Get set for food carnival
Chef Erik Nako prepares Lobster Bobo, a grilled crustacean surrounded by pureed cassava and other Brazilian produce. |
"It's a major staple all over the country," he says, "and from it we get all sorts of flours and subproducts such as bread and tapioca (pudding)." Cassava fries are popular, and fans say they can be eaten without fear of weight gain.
Later, when Nako grills a lobster for a dish he's planned for the festival, he will start creating the plate with an artistically smeared scoop of yellow cassava puree.
But first, he's recalling the shopping list of ingredients amid that 140 kilos of produce he's brought.
"Brazil's food is a little bit like China's, in that the country is so large and has many culinary influences," he says. Many are indigenous, as the chef illustrates by identifying various foods and dishes by their faintly musical tribal names.
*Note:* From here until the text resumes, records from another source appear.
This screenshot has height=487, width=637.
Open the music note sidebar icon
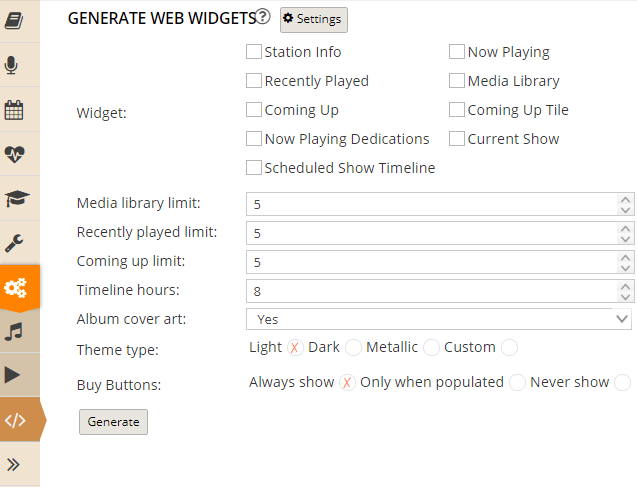(x=14, y=331)

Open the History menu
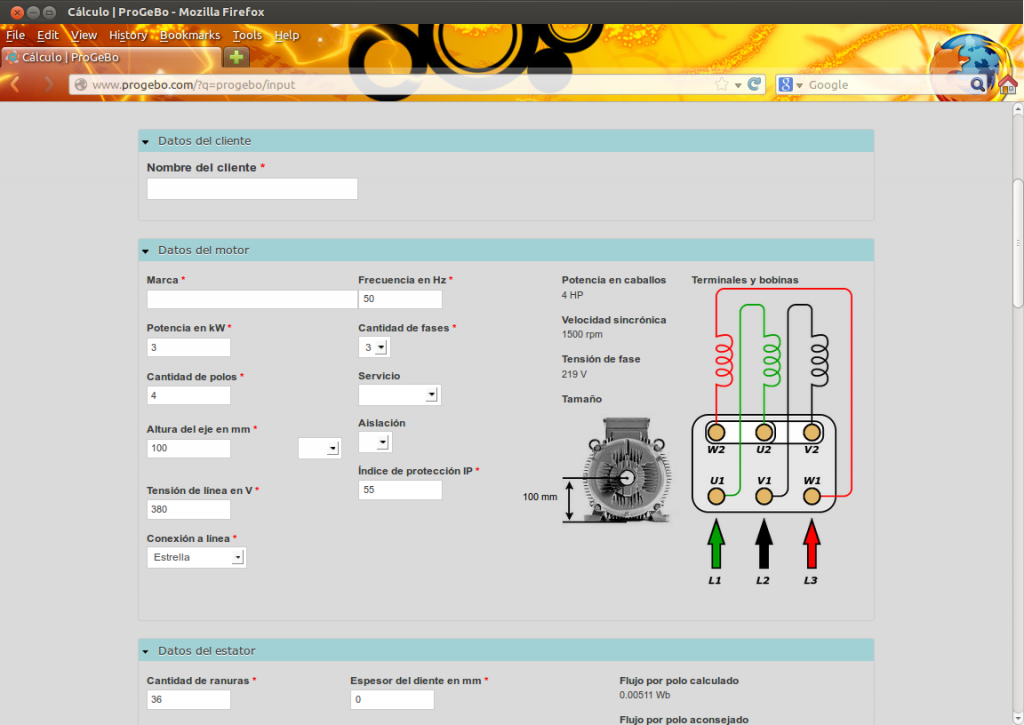click(x=128, y=35)
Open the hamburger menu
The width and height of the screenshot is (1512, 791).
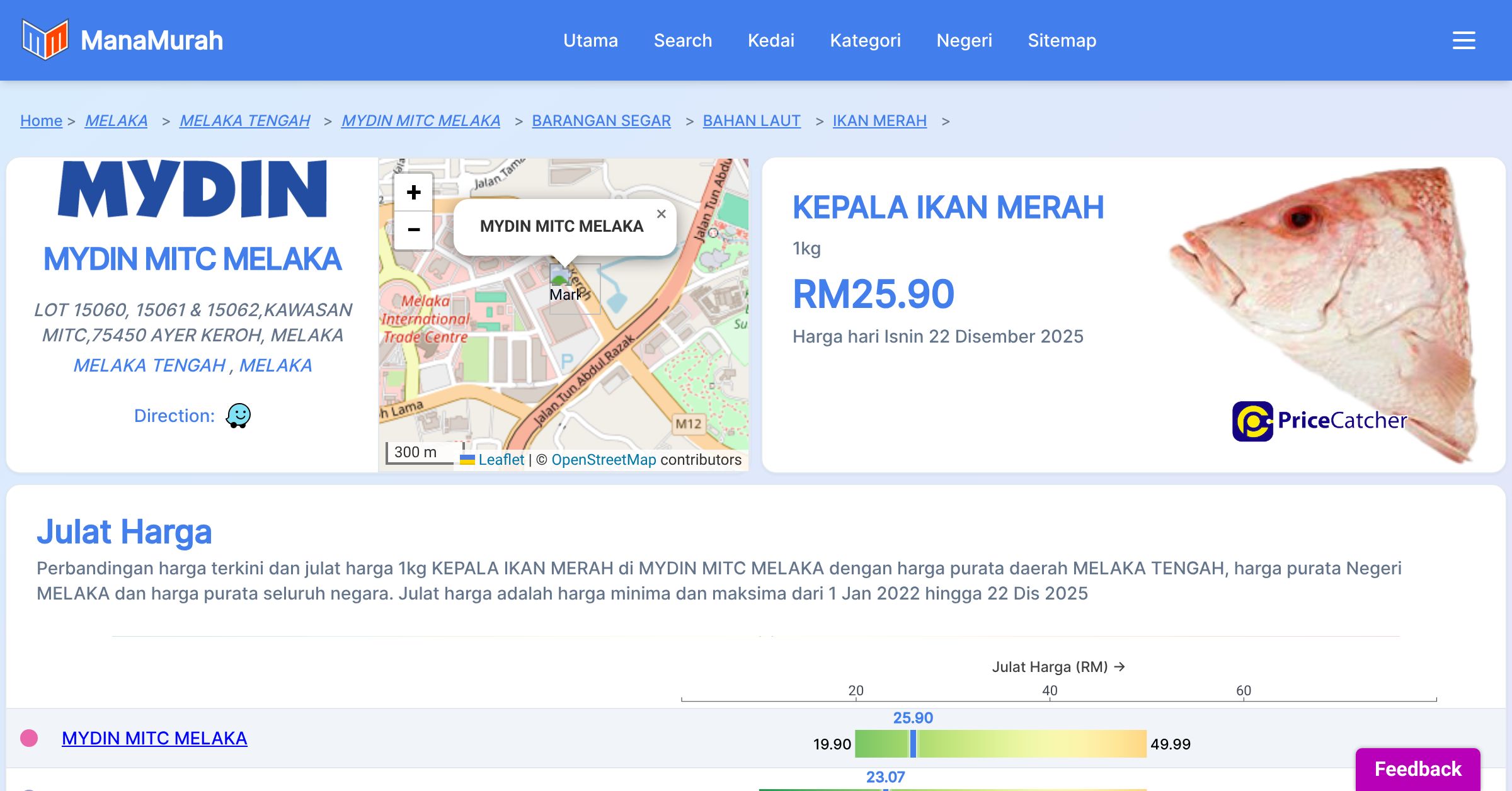point(1463,40)
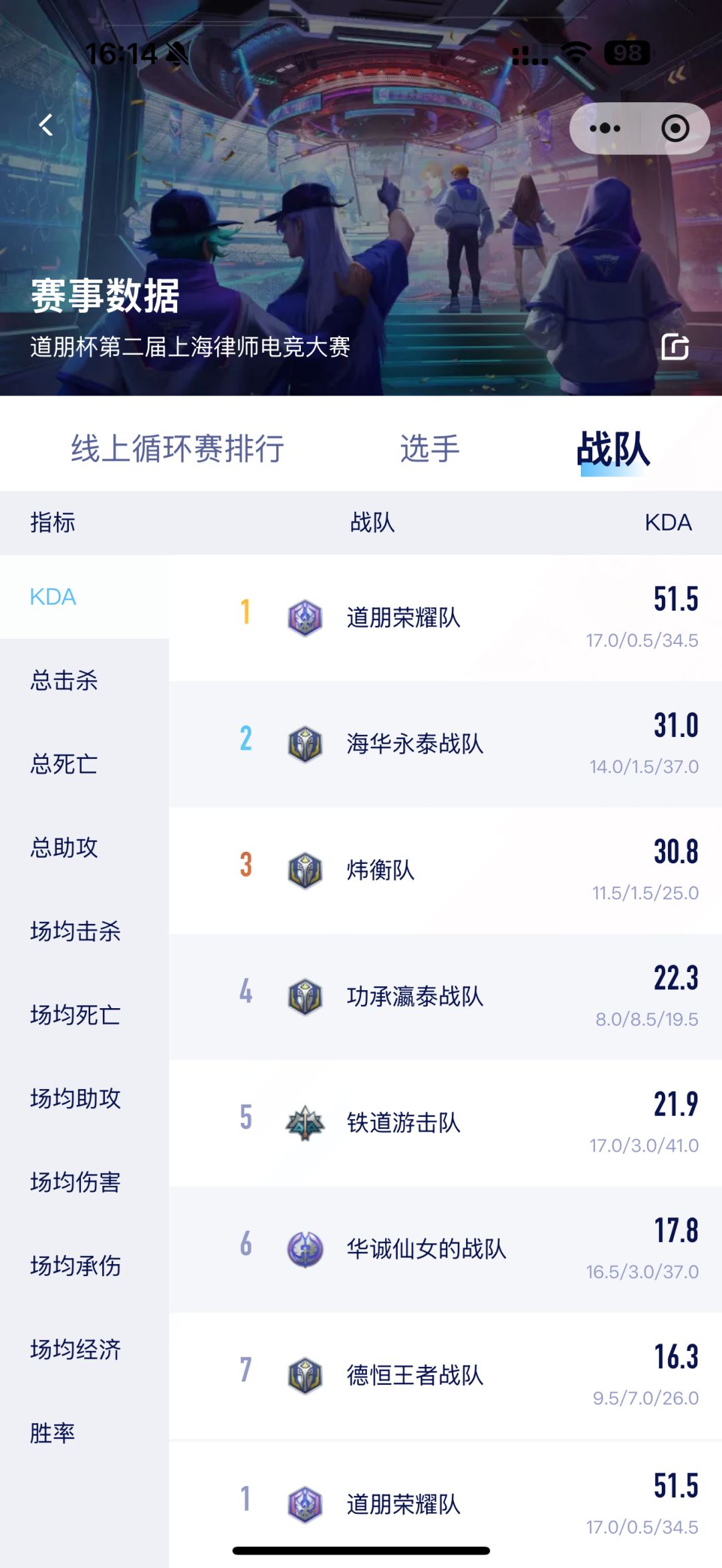
Task: Go back using the back arrow
Action: 45,124
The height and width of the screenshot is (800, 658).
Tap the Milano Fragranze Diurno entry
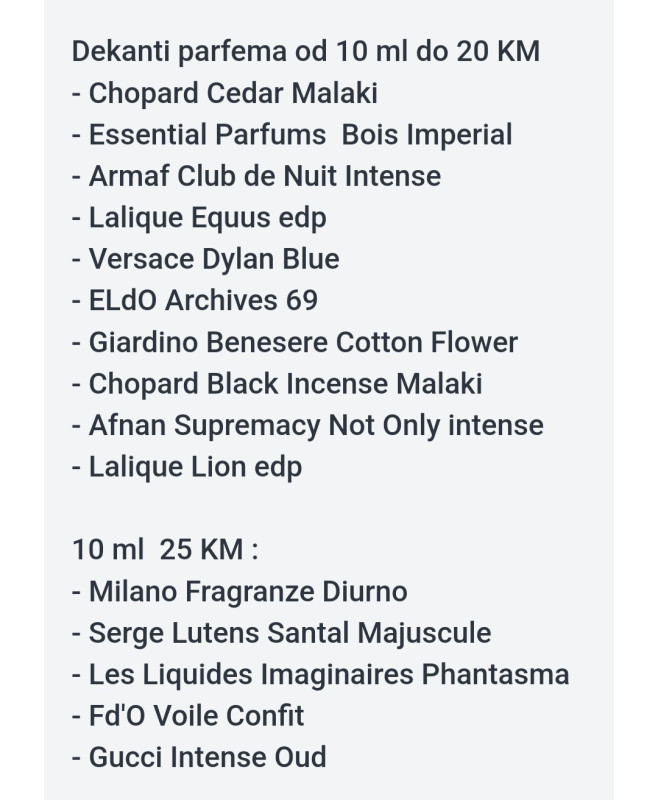coord(240,592)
Other influences come from colonial days, the African slave trade and waves of immigration.
"Around Sao Paulo there are German and Italian influences, in the northeast it's more Dutch - and of course there is Portuguese all over, so you find sweets with egg yolk. With that mix we end up with a cuisine that is all about color and freshness."
Tropical areas of Brazil boast flavors that would be familiar in southern China: ginger, coconut, banana.
Other items are so region-specific, however, that Nako promises that even many Brazilians won't recognize them.
But most foods and dishes will make any expats from the country homesick, like feijoada, the famous Brazilian stew. In the chef's hometown of Rio, black beans and white rice form its base, while in other parts of the country, black beans give way to red kidney beans.